Ranoidea chloris

Uit Wikipedia, de vrije encyclopedie
(Doorverwezen vanaf Litoria chloris)
Ranoidea chloris
IUCN-status: Niet bedreigd[1] (2021)
Exemplaar op een tak in Oost-Australië
Taxonomische indeling
Rijk:Animalia (Dieren)
Stam:Chordata (Chordadieren)
Klasse:Amfibia (Amfibieën)
Orde:Anura (Kikkers)
Familie:Pelodryadidae
Onderfamilie:Pelodryadinae
Geslacht:Ranoidea
Soort
Ranoidea chloris
(Boulenger, 1892)
Afbeeldingen op Wikimedia Commons Wikimedia Commons
Ranoidea chloris op Wikispecies Wikispecies
Portaal  Portaalicoon   Biologie
Herpetologie

Ranoidea chloris (Engels: Red-eyed Tree Frog; "roodoogboomkikker") is een kikker uit de familie Pelodryadidae. De soort werd lange tijd tot de familie boomkikkers (Hylidae) en het geslacht Litoria gerekend. In de literatuur wordt daarom vaak de verouderde situatie vermeld.[2] De soort behoorde eerder tot de geslachten Hyla en Dryomantis. De soort werd voor het eerst wetenschappelijk beschreven door George Albert Boulenger in 1892. Oorspronkelijk werd de wetenschappelijke naam Hyla chloris gebruikt.

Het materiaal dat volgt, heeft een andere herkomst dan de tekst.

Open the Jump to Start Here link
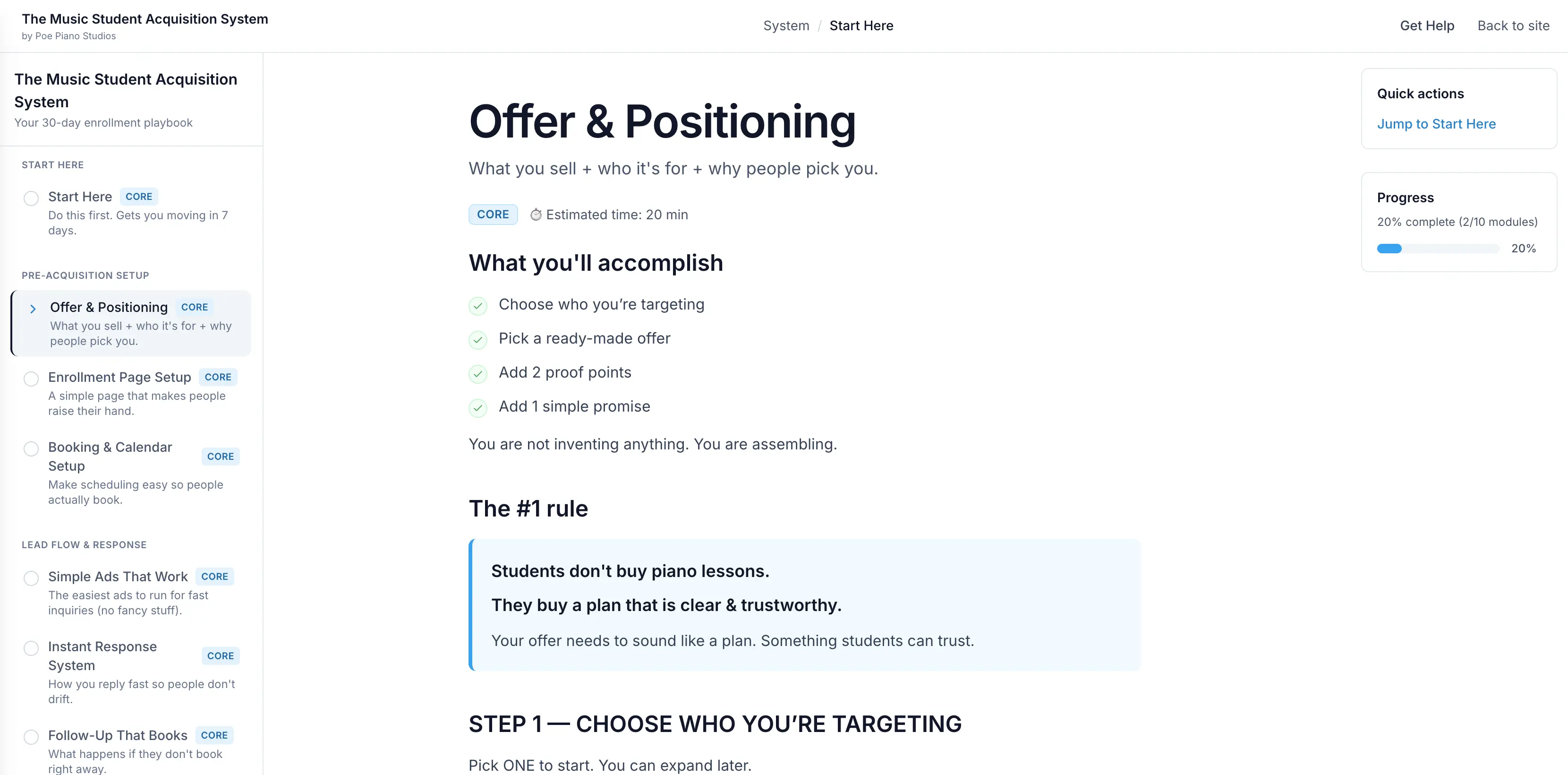This screenshot has height=775, width=1568. coord(1437,124)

Uiterlijke kenmerken[bewerken | brontekst bewerken]

De boomkikker kan wanneer volwassen een afmeting van 65 millimeter bereiken. De soort is meestal egaal groen van boven (soms met gele vlekken) en heldergeel aan de onderzijde. De voorzijde van de poten is groen en de onderzijden zijn geel of wit. De dijen variëren bij volwassen exemplaren in kleur van paarsblauw tot blauw-zwart. De soort heeft ogen met gouden randen, die veranderen naar rood naar de ooghoeken toe. De kleurintensiteit van de ogen is variabel tussen verschillende exemplaren. Het trommelvlies is zichtbaar.

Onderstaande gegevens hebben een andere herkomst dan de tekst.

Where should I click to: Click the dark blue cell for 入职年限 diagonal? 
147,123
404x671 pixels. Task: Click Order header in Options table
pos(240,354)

De kikkervisjes zijn meestal grijs of bruin en kunnen een gouden pigment langs de zijkant hebben.

De soort is vergelijkbaar met de Ranoidea xanthomera, die leeft ten noorden van Proserpine, maar die een oranje kleur heeft aan de achterzijde van de dijen.[3]

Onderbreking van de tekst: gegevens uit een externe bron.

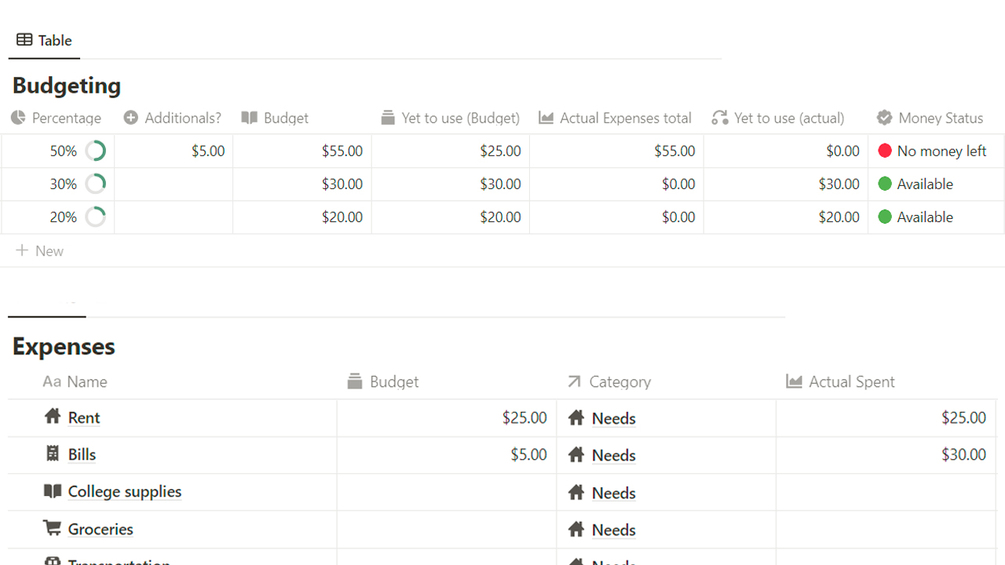Switch to the Table view tab

pos(44,40)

Ecologie[bewerken | brontekst bewerken]

Ranoidea chloris komt van nature voor in Oost-Australië; noordwaarts vanaf Sydney tot Proserpine in het mid-noorden van de staat Queensland. De soort leeft in regenwouden, natte sclerofylle bossen (hardloofvegetatie) en bosrijke streken. De roep bestaat uit enkele lange kreunende "aaa-rk"-uitroepen, gevolgd door zachte trillingen. Alleen de mannetjes roepen en het broeden vindt meestal plaats na de regen in tijdelijke plassen, greppels langs de wegen, bij dammen, vijvers en zijarmen van kreekjes waar het water niet stroomt.